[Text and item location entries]
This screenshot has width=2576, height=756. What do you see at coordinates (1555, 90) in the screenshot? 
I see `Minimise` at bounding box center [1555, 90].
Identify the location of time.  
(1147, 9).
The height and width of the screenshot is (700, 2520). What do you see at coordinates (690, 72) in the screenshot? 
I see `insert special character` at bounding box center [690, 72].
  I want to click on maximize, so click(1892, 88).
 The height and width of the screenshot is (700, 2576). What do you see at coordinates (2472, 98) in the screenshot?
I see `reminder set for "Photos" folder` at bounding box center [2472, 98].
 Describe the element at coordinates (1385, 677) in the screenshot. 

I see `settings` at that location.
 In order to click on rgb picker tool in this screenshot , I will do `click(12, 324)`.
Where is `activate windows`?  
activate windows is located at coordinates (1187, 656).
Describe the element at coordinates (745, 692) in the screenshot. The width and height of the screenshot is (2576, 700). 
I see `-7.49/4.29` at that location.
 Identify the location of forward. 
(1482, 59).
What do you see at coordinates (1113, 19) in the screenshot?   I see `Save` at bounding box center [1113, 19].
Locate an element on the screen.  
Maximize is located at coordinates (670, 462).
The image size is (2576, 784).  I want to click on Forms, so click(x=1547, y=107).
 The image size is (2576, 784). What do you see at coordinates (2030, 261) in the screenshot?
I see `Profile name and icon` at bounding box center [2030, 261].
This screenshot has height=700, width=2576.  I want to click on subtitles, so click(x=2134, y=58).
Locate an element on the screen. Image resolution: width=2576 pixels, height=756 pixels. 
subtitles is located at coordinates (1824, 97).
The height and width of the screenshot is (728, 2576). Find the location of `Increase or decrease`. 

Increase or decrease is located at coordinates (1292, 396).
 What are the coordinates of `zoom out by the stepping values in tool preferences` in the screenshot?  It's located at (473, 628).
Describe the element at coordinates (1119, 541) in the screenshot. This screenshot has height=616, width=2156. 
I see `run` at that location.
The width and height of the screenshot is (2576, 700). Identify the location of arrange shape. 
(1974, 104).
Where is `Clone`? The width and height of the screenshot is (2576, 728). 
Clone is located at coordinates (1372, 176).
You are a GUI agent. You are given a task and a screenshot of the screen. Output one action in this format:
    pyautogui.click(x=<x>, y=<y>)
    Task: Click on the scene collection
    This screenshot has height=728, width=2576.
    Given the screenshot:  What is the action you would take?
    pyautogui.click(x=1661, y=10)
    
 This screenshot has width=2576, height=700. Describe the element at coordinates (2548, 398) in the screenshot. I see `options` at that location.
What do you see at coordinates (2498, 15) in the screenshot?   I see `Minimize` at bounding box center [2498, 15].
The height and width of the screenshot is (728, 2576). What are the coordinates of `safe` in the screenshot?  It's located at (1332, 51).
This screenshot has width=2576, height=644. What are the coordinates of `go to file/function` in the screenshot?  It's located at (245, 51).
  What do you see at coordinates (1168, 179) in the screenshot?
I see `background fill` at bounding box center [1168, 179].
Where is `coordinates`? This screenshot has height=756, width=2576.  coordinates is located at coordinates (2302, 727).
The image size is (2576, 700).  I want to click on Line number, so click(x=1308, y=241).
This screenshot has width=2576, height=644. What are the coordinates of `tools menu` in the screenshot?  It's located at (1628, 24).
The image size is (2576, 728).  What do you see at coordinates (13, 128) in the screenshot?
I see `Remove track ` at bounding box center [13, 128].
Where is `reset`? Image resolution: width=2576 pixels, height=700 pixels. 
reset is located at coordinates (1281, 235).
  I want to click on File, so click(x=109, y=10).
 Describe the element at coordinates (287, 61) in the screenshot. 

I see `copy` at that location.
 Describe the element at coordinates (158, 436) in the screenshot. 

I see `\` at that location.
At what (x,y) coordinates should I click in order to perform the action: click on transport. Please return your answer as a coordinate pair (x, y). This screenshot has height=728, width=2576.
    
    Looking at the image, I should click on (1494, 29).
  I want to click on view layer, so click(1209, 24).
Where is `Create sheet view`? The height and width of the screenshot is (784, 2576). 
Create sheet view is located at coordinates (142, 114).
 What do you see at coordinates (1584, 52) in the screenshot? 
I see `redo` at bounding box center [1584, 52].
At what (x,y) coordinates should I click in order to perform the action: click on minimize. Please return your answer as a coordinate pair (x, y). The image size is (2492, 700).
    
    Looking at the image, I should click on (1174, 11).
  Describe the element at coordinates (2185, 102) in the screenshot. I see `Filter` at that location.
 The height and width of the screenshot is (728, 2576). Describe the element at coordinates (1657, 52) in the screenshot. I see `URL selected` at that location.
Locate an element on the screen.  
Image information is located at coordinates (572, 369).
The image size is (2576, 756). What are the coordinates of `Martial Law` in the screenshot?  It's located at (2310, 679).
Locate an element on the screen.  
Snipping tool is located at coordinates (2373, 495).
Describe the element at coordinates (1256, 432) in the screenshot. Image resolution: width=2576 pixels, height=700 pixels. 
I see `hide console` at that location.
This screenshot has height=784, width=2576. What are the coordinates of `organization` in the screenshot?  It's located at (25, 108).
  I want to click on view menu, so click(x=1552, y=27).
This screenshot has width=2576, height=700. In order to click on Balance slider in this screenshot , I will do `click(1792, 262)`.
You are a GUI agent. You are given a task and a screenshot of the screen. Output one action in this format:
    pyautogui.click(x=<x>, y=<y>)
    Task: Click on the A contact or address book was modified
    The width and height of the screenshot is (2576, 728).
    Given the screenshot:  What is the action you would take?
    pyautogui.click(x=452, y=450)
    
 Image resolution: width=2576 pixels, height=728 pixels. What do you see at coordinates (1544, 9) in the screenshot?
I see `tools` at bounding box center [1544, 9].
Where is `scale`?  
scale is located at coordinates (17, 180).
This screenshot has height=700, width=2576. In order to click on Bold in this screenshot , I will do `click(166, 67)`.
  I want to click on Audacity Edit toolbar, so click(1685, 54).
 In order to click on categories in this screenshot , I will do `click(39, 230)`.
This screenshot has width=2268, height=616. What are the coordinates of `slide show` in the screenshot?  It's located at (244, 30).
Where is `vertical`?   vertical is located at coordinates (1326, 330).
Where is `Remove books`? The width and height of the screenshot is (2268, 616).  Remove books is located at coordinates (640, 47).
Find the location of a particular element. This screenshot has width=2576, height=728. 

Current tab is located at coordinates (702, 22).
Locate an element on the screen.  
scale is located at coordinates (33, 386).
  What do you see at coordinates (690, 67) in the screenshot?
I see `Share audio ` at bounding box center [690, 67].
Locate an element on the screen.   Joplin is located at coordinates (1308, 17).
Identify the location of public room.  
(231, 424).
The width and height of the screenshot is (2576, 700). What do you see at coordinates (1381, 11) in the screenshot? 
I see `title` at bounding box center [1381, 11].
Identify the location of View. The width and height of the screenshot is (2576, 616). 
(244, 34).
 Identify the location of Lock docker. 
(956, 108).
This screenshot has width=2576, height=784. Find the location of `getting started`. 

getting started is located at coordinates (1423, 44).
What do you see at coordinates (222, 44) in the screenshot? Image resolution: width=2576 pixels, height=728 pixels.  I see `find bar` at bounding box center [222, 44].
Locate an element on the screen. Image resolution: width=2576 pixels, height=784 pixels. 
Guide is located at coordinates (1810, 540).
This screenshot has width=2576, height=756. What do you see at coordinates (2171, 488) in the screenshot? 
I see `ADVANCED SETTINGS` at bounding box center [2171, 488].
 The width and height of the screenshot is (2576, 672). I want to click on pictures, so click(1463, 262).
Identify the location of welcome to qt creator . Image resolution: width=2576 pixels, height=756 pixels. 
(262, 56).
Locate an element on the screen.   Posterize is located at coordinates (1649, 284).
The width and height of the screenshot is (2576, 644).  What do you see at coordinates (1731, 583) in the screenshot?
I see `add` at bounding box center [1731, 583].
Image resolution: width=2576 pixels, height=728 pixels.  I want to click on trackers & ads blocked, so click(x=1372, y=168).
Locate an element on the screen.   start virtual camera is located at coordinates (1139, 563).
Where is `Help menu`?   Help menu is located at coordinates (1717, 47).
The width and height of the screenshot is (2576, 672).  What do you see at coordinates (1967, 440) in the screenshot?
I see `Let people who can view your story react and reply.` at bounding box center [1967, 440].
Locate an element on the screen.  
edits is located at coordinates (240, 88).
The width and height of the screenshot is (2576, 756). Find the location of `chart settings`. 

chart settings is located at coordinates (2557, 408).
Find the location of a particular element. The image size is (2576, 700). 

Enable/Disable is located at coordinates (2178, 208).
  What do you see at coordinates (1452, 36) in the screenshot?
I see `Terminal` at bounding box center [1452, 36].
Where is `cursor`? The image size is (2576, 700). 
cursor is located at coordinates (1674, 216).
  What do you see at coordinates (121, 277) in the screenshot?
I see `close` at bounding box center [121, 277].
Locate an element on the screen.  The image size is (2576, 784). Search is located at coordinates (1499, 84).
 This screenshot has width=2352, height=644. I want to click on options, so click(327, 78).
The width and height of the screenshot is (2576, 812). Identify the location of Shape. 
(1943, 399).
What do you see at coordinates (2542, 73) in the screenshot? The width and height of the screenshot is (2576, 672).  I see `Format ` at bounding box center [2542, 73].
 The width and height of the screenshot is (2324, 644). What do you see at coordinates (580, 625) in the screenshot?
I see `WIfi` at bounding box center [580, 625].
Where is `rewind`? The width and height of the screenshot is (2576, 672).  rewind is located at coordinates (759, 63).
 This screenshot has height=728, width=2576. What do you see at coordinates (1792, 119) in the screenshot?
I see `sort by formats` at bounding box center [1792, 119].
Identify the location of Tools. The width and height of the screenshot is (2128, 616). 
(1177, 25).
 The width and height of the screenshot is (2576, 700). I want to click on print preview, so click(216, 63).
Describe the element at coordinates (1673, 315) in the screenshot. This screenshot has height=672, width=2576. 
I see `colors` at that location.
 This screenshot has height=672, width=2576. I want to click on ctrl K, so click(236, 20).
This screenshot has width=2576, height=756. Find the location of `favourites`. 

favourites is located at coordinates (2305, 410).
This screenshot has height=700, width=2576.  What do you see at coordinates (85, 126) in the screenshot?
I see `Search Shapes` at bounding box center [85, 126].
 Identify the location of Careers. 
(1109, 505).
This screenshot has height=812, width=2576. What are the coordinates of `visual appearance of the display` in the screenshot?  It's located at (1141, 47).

:: Exercise prompt ::
Retype the rows above from the line containing "so click(x=1308, y=241)." through the line containing "at (1628, 24).", with both of those lines included.

:: Complete output ::
The image size is (2576, 700).  I want to click on Line number, so click(x=1308, y=241).
This screenshot has width=2576, height=644. What are the coordinates of `tools menu` in the screenshot?  It's located at (1628, 24).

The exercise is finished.